Exercise: Give again only those lines from the start of the entries through the line holding "[button] (1445, 218)", leaving them as they are.

Saved data entries:

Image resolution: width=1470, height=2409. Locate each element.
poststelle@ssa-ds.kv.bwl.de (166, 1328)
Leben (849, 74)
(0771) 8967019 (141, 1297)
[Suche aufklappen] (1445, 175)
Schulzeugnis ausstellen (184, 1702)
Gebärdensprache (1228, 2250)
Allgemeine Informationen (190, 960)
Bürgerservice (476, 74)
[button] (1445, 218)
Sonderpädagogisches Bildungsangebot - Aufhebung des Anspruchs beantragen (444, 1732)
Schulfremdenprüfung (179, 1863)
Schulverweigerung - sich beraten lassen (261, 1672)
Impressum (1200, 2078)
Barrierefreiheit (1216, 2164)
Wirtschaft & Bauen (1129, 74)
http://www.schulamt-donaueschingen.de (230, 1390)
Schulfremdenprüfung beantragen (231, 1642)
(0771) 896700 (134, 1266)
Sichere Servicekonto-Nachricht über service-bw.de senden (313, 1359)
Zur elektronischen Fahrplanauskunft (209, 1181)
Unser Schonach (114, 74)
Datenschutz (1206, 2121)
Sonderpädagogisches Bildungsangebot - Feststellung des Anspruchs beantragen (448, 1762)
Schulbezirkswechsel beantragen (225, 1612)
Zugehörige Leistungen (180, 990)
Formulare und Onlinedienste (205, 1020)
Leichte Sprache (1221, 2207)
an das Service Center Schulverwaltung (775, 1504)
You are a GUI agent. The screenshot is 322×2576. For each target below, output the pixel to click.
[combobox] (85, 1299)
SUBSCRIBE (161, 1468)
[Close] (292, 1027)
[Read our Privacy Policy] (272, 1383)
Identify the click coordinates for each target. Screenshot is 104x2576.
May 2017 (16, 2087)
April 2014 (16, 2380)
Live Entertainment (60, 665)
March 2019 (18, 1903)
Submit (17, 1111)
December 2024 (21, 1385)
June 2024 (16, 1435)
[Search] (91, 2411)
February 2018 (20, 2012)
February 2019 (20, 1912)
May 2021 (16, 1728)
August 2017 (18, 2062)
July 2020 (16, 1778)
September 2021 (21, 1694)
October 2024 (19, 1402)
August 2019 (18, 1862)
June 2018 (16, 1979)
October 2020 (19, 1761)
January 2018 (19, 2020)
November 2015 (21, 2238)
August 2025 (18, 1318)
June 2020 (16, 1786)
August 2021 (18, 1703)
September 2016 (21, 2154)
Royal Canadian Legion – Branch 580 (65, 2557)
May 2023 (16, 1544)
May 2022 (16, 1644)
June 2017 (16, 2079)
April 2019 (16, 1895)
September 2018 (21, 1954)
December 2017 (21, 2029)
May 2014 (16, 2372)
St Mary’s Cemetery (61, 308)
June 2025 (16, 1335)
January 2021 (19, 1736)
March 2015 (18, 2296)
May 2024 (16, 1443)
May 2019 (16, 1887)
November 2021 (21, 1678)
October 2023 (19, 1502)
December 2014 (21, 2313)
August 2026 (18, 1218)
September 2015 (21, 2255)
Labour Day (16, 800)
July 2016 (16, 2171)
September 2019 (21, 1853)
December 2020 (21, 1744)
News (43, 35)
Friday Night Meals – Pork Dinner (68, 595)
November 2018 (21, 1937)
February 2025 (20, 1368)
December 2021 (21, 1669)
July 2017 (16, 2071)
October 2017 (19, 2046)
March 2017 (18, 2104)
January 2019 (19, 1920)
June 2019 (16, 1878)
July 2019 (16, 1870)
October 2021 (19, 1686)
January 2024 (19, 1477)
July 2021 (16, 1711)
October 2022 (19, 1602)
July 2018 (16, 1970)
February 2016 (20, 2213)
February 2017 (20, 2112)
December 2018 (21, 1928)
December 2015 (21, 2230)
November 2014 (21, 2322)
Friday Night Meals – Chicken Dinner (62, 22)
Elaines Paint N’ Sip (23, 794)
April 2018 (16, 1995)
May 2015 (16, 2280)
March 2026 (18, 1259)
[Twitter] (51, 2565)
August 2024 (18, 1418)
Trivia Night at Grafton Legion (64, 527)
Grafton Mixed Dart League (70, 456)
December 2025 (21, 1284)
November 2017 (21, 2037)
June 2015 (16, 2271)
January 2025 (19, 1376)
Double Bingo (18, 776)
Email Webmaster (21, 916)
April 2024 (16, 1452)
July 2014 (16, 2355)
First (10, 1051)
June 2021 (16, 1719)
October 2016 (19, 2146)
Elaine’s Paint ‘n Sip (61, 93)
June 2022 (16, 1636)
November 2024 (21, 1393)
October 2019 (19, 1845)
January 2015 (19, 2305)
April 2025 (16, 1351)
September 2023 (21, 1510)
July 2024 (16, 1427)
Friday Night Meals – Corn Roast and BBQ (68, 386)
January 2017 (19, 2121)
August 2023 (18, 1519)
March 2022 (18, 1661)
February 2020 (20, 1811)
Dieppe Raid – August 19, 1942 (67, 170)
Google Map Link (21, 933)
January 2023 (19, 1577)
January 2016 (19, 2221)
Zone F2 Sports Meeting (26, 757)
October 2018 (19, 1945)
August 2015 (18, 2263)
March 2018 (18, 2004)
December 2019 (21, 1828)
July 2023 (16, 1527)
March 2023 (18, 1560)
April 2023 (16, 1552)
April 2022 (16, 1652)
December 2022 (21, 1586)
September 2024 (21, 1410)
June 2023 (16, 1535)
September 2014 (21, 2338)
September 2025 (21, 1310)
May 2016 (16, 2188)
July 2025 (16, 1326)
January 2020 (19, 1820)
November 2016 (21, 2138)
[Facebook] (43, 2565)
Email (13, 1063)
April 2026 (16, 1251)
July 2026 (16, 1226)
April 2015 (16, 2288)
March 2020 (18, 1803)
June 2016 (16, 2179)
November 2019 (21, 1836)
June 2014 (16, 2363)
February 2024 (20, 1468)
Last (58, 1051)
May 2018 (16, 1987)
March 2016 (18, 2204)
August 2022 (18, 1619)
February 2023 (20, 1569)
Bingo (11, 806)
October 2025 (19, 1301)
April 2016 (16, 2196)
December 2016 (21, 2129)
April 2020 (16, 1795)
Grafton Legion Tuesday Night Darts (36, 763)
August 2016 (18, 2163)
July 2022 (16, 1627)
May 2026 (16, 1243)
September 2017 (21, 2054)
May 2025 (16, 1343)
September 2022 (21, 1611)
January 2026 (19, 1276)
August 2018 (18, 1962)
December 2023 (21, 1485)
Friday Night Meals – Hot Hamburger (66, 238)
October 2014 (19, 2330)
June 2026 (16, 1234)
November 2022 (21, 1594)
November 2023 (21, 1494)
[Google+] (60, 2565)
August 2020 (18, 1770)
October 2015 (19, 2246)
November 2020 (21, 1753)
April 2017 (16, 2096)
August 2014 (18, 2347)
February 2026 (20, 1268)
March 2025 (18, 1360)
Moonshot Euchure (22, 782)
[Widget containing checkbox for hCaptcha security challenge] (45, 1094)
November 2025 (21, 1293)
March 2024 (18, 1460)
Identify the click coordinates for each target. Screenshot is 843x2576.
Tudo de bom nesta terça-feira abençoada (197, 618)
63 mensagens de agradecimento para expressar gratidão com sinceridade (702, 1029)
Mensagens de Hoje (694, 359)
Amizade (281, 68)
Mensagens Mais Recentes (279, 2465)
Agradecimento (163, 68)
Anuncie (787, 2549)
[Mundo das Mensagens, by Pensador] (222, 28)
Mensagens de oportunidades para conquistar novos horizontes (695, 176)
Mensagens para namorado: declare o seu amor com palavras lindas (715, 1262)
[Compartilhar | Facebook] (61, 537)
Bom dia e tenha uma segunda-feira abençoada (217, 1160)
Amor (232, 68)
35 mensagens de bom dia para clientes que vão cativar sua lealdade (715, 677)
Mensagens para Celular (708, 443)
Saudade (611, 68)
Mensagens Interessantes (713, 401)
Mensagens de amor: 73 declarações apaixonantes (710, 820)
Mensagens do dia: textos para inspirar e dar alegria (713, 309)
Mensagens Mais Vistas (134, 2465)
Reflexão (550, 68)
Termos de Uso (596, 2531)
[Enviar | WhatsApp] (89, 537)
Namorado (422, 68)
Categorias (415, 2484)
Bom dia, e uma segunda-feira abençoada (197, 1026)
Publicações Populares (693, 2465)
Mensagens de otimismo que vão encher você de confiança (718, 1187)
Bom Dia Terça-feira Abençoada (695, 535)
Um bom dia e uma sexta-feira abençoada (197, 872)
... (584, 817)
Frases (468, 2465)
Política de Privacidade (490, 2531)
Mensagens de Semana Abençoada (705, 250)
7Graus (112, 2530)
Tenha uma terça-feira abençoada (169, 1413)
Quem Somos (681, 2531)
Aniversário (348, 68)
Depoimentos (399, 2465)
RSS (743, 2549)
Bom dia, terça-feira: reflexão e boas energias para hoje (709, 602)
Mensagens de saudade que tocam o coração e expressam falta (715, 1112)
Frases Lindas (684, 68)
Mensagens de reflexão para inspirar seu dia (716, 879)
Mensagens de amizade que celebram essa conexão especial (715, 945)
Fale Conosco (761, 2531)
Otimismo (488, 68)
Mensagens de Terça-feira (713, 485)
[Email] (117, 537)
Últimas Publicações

Answer section:
Image resolution: width=1470, height=2409. Locate each element.
poststelle@ssa-ds.kv.bwl.de (166, 1328)
Leben (849, 74)
(0771) 8967019 (141, 1297)
[Suche aufklappen] (1445, 175)
Schulzeugnis ausstellen (184, 1702)
Gebärdensprache (1228, 2250)
Allgemeine Informationen (190, 960)
Bürgerservice (476, 74)
[button] (1445, 218)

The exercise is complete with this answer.